邂逅
出会いは7年前に遡る。
7年前-昭和12年・・・
明雄が学校から帰宅すると、近所にタクシーが停まっていた。
「ただいま・・・・。母さん、表にタクシーが停まってるけど誰か来てるの?」
明雄は自分の部屋に鞄を投げ置くと茶の間の母に尋ねる。
「花村さんのところにお客さんみたいね」
明雄の母は恰幅の良い背中を丸め、裁縫をしながら答えた。
「ふ~ん」
明雄は縁側に立って水を飲み乾すと、垣根越しに、もの珍しそうにタクシーを見ていた。
やがて花村さんの家から白い7つボタンの制服を着た男の人がでてきた。
続いてオカッパ頭の女の子と、花村さんのおばさんがでてくる。
女の子は白いブラウスに水色の吊りスカートという扮装をしており、男の人は女の子の頭を撫でながら、なにかを言い含めているように見えた。
女の子は少し泣き出しそうな顔をしている。
男の人が花村さんのおばさんに頭を下げ、タクシーに乗り込もうとした時に一瞬、明雄と目が合った。
明雄は思わず敬礼した。
それを見た男の人は明雄にニッコリ微笑むと、タクシーに乗り込まず、垣根まで近づいて声をかけてきた。
「こんにちは、君はここの家の子ですか?」
気をつけの姿勢で明雄はうなずく。
「今度、わたしの娘を親戚の家に預けることになりました。今後、仲良くしてあげてください」
明雄は女の子と目を合わせて会釈する。
女の子は男の人の影に隠れたまま、軽く会釈をした。男の人は再度、女の子の頭を撫でてからタクシーに乗り込んだ。

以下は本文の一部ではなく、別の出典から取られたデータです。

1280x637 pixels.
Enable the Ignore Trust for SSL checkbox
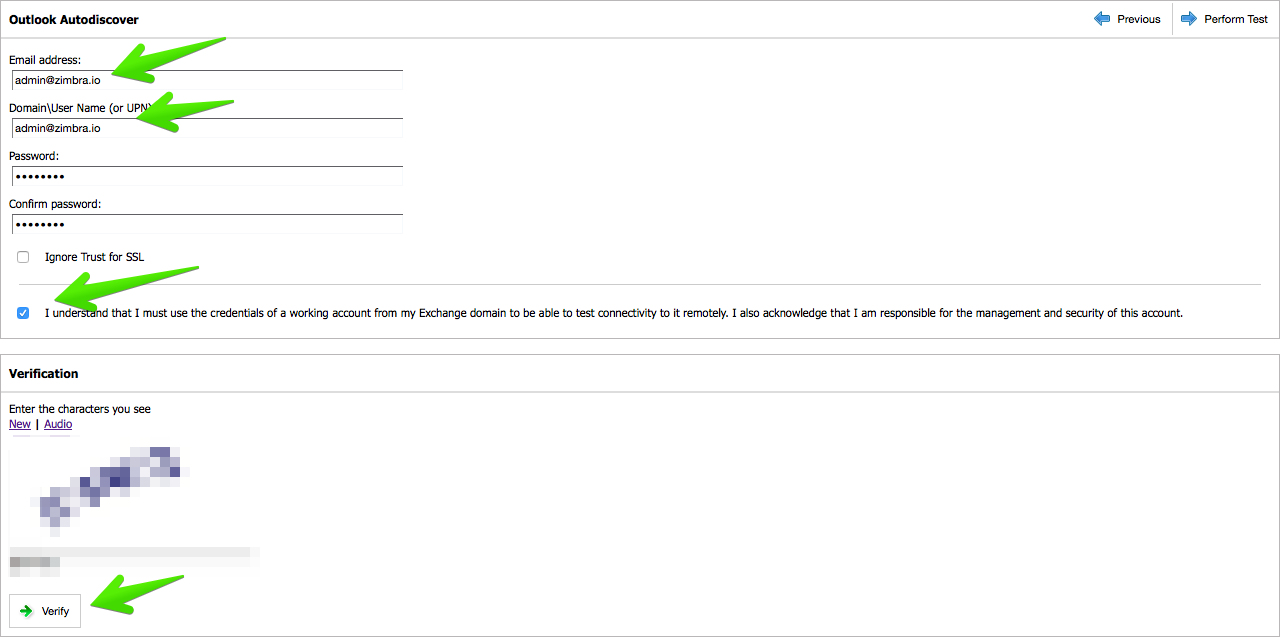tap(23, 257)
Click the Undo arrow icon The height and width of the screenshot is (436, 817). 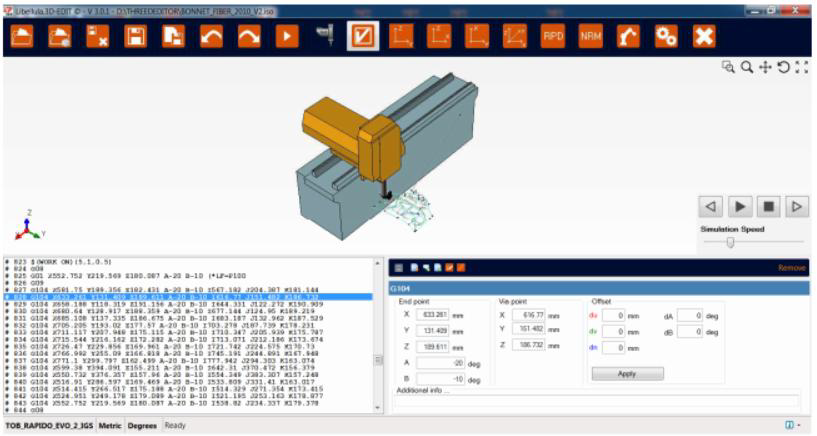pos(211,36)
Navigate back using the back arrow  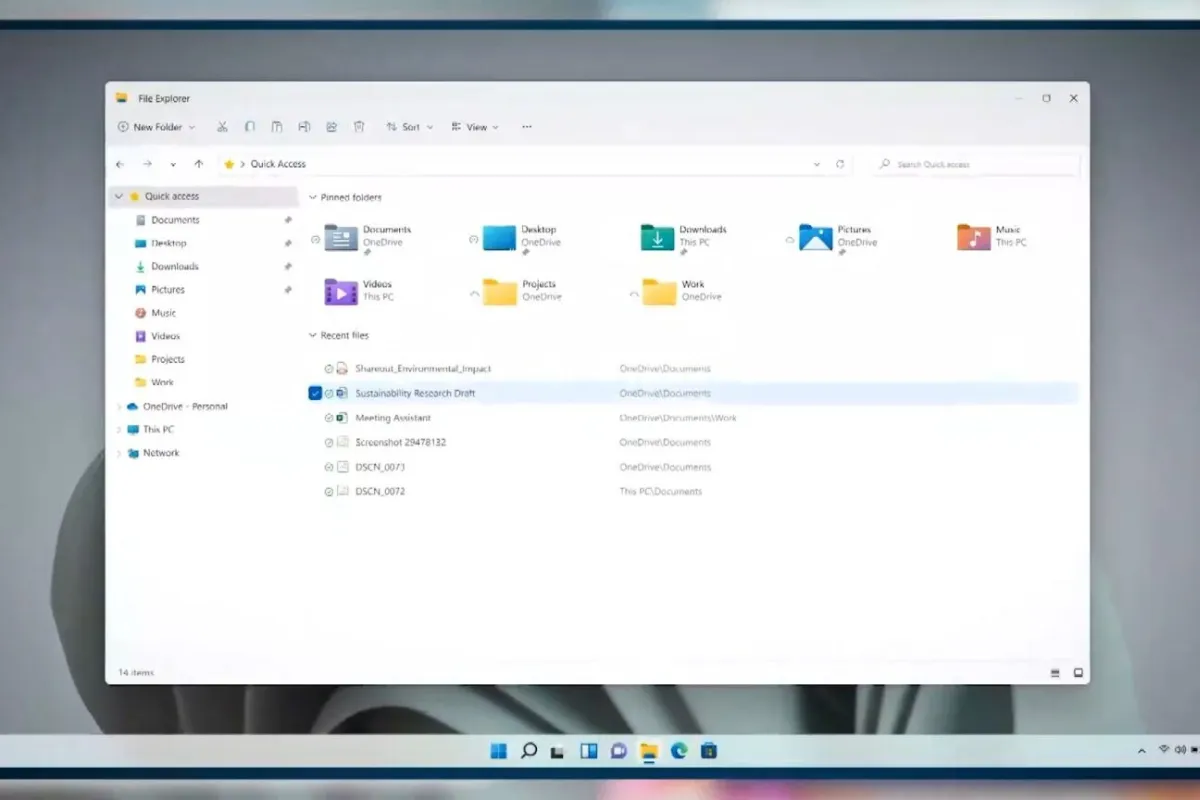click(x=119, y=164)
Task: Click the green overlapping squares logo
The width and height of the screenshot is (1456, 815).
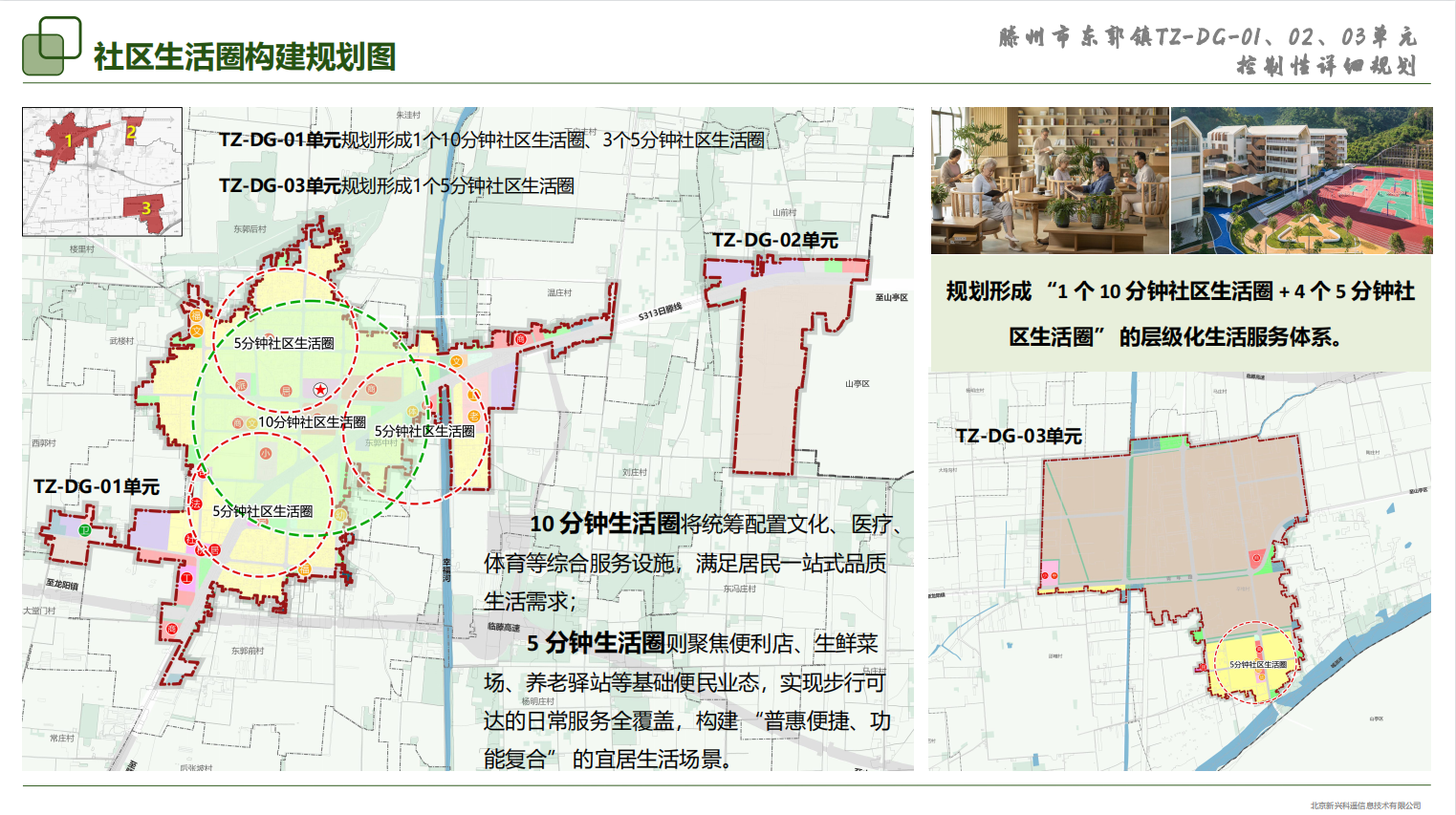Action: point(52,46)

タクシーが走り去ったあと、女の子の姿はすでになかった。
翌日、登校すると、ホームルームの時に担任の教師が例の女の子を連れて入ってきた。
スカートの色は紺色だったが、白いブラウス吊りスカートという扮装は昨日と同じだった。
「皆静かに、今日からこの学校に転校してきた木下美沙さんです。皆さん、仲良くしてあげてください・・・・・。木下さん、自己紹介をしてください」
美沙は教師に促されるまま教壇に立ち、黒板に自分の名前を大きく書く。
「木下美沙です。佐世保から転校してきました。よろしくお願いします」
そう言って、お辞儀をした。
「えーと、では一番後ろに席を用意したので、そちらで授業を受けてください」
担任に言われるままに、美沙は席に向かう。そこは明雄の隣の席だった。
他所からの転校生で、小学生にしては目鼻立ちの整った、その容貌が人目を引いたことも理由だったのだろう。席に着席するまで、美沙は周囲から興味の視線にさらされる。だが、物怖じする様子はなかった。

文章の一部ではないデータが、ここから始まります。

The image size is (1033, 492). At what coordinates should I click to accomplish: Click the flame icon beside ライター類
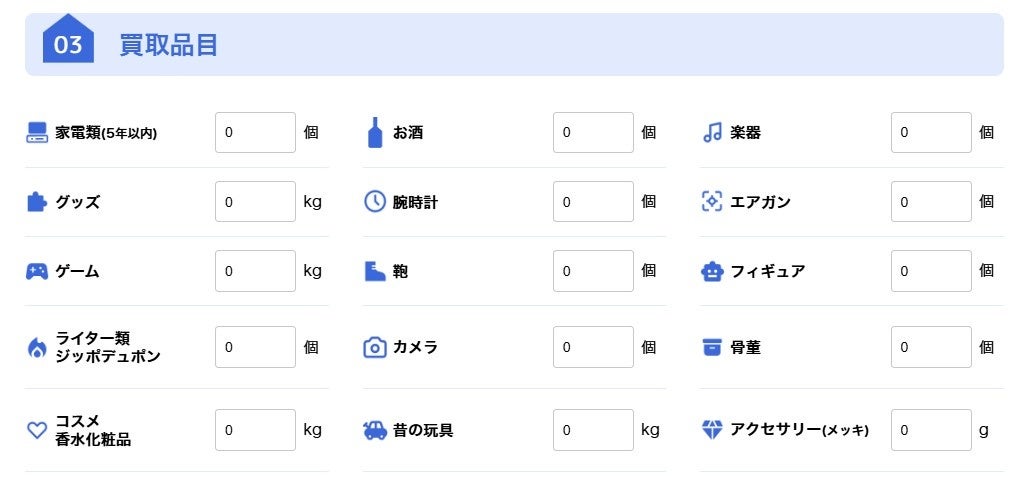pyautogui.click(x=37, y=347)
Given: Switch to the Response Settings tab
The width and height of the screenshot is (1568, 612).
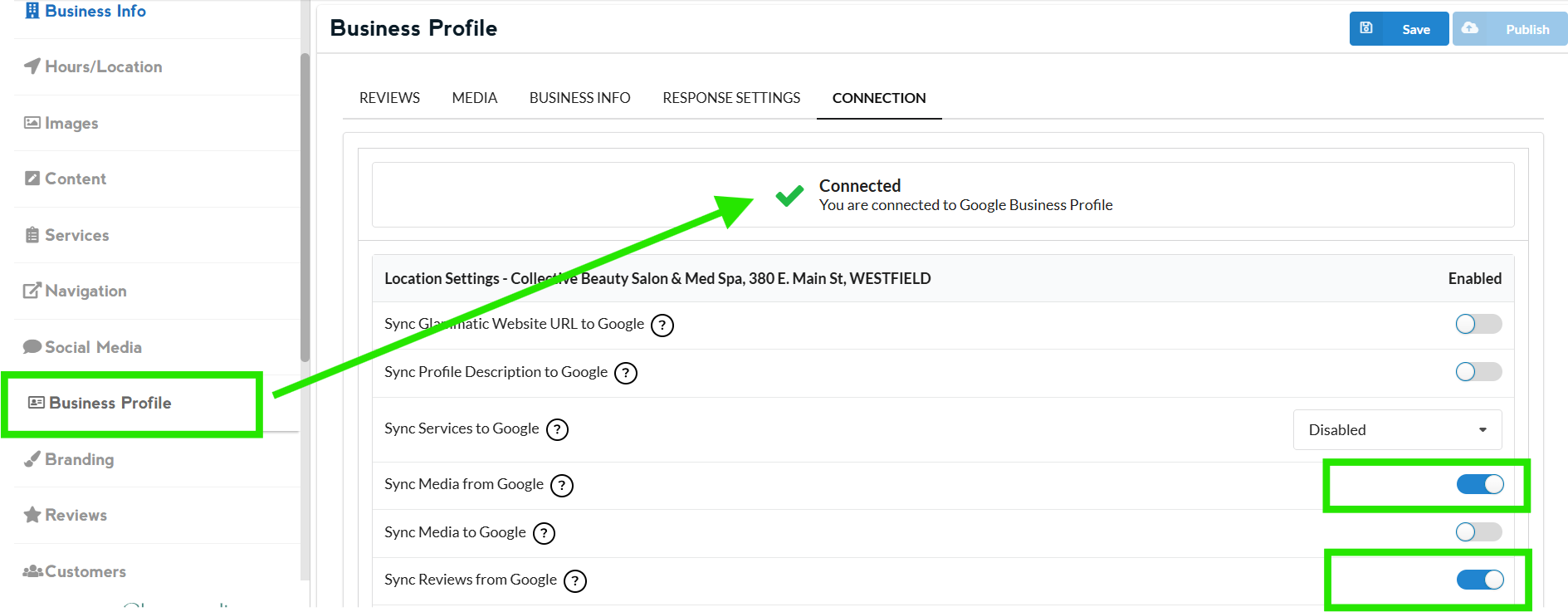Looking at the screenshot, I should (731, 98).
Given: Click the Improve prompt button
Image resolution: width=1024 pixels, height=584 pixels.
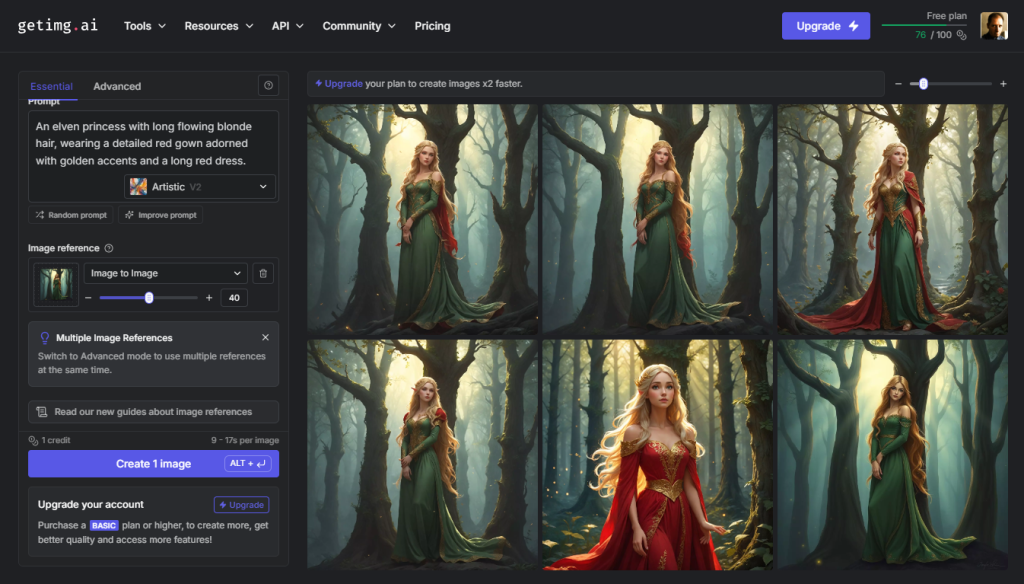Looking at the screenshot, I should (160, 215).
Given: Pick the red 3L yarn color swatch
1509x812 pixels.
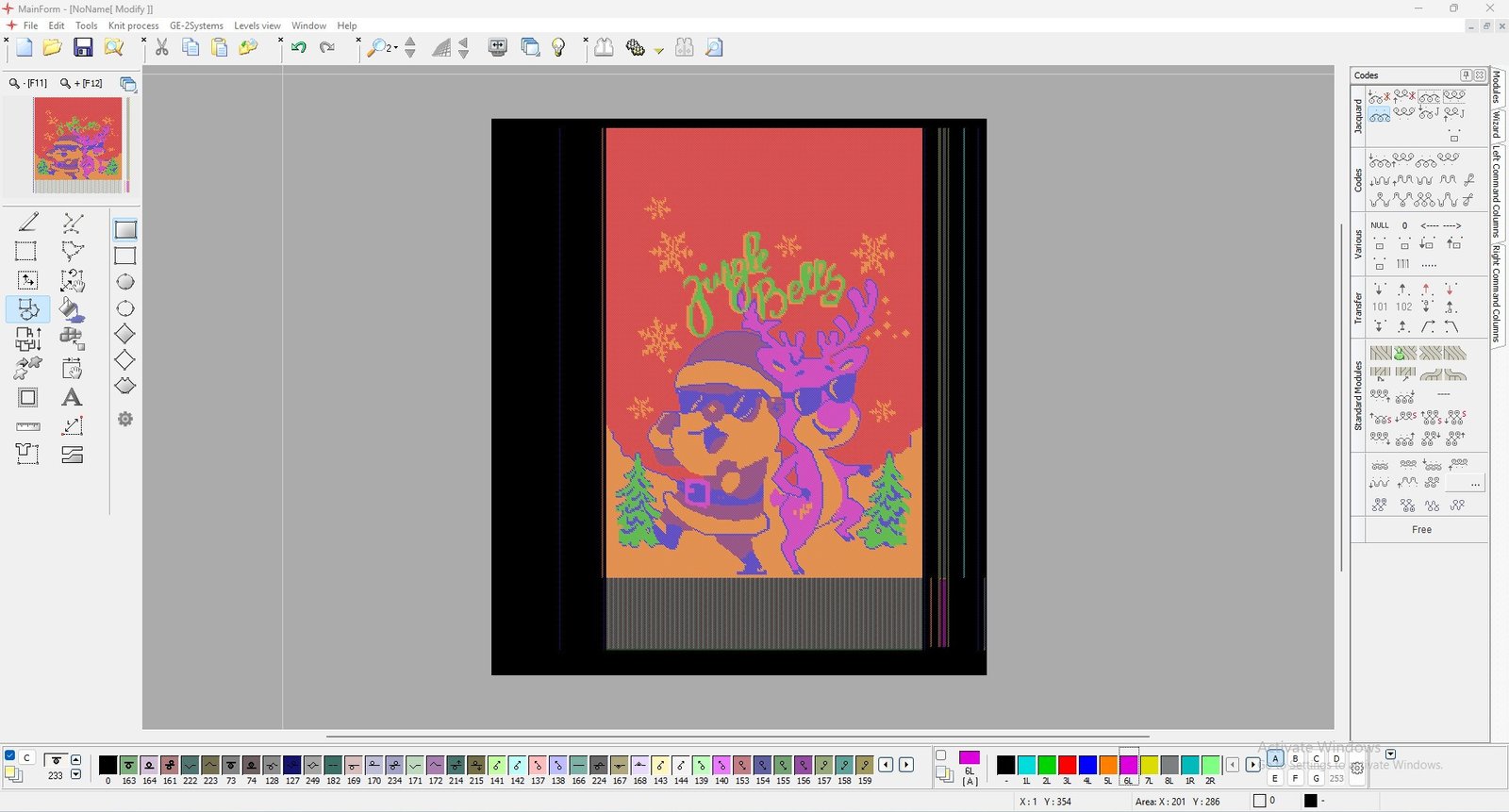Looking at the screenshot, I should click(x=1067, y=765).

「教科書が間に合わないので、しばらくの間、佐野君に見せてもらってください」
担任はそう指示した。
明雄の教科書はところどころに落書きがあり、人に見られるのは小っ恥ずかしかった。だが、担任の指示もあり、明雄は美沙に教科書を見せざるを得なかった。

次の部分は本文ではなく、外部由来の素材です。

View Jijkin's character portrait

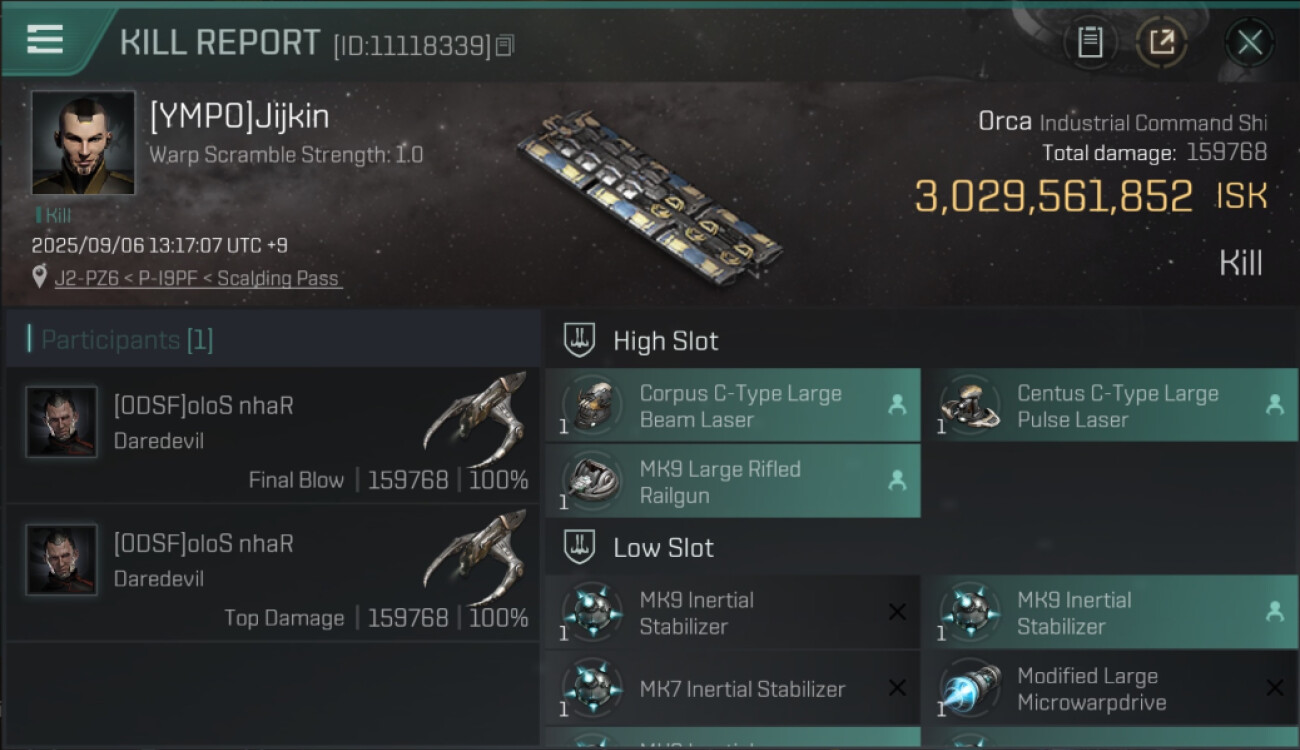pos(83,142)
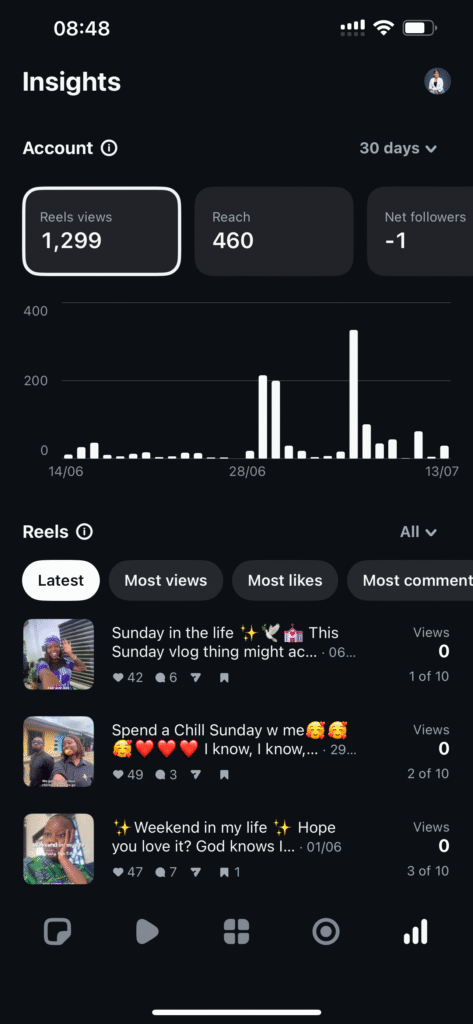Tap the share icon on Weekend in my life reel

[195, 872]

美沙に教科書を見せた明雄は美沙の反応が気になったが、落書きについては何の興味も示さなかったように思えたので、ひとまずホッと胸を撫でおろした。
2人で同じ教科書を使用する行為を、クラスメイトが冷やかしたり、囃し立てようとしたが、担任がそれを押しとどめたので、それ以上、騒がれることはなく、その日は無事に終わった。